Support Questions

Find answers, ask questions, and share your expertise
Announcements
Now Live: Explore expert insights and technical deep dives on the new Cloudera Community BlogsRead the Announcement

Create a Hive table with HDFS RBF location

avatar
Contributor

Hello,

I'm trying to insert data into a hive table configured with hdfs router based federation as table location

Location: | hdfs://router_host:8888/router/router.db/router_test_table

Cluster is kebrerized and all components including Hive and RBF are working as expected except this specific use case.

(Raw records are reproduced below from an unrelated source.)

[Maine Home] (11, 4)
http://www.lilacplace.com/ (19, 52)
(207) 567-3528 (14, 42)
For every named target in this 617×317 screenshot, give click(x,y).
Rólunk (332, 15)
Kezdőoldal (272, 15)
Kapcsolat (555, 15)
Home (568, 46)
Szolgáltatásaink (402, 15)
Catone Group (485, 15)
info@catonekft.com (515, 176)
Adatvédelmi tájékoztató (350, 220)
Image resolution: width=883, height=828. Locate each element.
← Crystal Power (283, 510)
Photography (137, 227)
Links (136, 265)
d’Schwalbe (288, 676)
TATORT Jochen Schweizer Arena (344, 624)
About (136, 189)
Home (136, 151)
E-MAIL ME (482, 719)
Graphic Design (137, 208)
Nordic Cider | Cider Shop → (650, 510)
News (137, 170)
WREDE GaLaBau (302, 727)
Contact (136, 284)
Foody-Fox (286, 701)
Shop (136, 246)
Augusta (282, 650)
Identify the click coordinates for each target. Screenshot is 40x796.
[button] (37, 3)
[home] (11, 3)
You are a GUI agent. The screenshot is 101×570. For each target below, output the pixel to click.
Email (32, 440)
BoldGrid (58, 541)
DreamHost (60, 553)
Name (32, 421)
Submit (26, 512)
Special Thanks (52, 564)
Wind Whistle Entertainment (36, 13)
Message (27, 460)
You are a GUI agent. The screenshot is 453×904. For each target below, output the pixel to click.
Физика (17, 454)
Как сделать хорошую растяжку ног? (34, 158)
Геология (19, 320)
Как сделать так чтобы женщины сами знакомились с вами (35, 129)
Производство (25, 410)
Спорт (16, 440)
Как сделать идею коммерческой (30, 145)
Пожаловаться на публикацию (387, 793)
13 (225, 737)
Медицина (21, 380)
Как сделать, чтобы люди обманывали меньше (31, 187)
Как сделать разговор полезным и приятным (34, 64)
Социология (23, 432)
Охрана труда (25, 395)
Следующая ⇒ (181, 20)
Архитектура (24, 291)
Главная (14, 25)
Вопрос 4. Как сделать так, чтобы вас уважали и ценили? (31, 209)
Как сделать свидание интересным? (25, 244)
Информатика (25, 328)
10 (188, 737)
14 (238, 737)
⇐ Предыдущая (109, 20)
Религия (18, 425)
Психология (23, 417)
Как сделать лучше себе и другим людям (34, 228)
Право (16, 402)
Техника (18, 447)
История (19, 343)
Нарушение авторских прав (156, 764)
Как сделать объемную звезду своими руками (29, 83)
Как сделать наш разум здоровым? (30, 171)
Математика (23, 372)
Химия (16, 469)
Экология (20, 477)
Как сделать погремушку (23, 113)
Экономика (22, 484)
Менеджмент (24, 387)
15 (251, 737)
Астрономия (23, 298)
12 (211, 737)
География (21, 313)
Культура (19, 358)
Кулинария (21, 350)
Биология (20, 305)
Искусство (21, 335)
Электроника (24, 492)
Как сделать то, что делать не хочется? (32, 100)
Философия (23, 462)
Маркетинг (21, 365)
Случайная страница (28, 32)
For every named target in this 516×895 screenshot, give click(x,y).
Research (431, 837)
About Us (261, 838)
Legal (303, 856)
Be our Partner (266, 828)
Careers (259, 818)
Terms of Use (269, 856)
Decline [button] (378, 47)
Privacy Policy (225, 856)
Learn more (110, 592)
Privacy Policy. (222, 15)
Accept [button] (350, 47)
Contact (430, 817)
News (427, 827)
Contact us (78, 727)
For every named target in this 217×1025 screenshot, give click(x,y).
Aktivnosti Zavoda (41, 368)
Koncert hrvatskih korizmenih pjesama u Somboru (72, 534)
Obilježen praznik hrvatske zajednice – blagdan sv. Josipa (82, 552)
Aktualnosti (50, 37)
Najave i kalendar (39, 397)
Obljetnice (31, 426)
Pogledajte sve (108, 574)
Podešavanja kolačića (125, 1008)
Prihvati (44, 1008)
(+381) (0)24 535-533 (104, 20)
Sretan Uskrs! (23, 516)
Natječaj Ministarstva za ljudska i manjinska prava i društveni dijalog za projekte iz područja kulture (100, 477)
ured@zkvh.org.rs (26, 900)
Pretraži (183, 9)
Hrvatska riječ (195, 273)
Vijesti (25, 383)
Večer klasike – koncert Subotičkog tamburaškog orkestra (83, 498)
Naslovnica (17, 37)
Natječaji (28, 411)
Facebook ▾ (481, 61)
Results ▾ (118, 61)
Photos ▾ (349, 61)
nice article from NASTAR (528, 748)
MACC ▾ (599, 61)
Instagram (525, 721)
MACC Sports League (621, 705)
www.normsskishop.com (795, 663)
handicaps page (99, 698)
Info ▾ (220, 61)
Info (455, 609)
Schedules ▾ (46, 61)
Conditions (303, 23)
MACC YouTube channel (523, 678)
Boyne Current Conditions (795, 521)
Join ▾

The hive table insert job is failing with kerberos error when using RBF as the table location

Caused by: org.apache.hadoop.hive.ql.metadata.HiveException: java.io.IOException: DestHost:destPort router_host:8888 , LocalHost:localPort datanode_host. Failed on local exception: java.io.IOException: org.apache.hadoop.security.AccessControlException: Client cannot authenticate via:[TOKEN, KERBEROS]
at org.apache.hadoop.hive.ql.exec.FileSinkOperator.createBucketForFileIdx(FileSinkOperator.java:639)
at org.apache.hadoop.hive.ql.exec.FileSinkOperator.createBucketFiles(FileSinkOperator.java:563)
... 17 more
Caused by: java.io.IOException: DestHost:destPort router_host:8888 , LocalHost:localPort datanode_host. Failed on local exception: java.io.IOException: org.apache.hadoop.security.AccessControlException: Client cannot authenticate via:[TOKEN, KERBEROS]
at sun.reflect.NativeConstructorAccessorImpl.newInstance0(Native Method)
at sun.reflect.NativeConstructorAccessorImpl.newInstance(NativeConstructorAccessorImpl.java:62)
at sun.reflect.DelegatingConstructorAccessorImpl.newInstance(DelegatingConstructorAccessorImpl.java:45)
at java.lang.reflect.Constructor.newInstance(Constructor.java:423)
at org.apache.hadoop.net.NetUtils.wrapWithMessage(NetUtils.java:913)
at org.apache.hadoop.net.NetUtils.wrapException(NetUtils.java:888)
at org.apache.hadoop.ipc.Client.getRpcResponse(Client.java:1616)
at org.apache.hadoop.ipc.Client.call(Client.java:1558)
at org.apache.hadoop.ipc.Client.call(Client.java:1455)
at org.apache.hadoop.ipc.ProtobufRpcEngine2$Invoker.invoke(ProtobufRpcEngine2.java:242)

3 REPLIES 3

avatar
Expert Contributor

Hi @Hadoop16 ,

This stack error usually happens when you have an inconsistency on the jdk versions.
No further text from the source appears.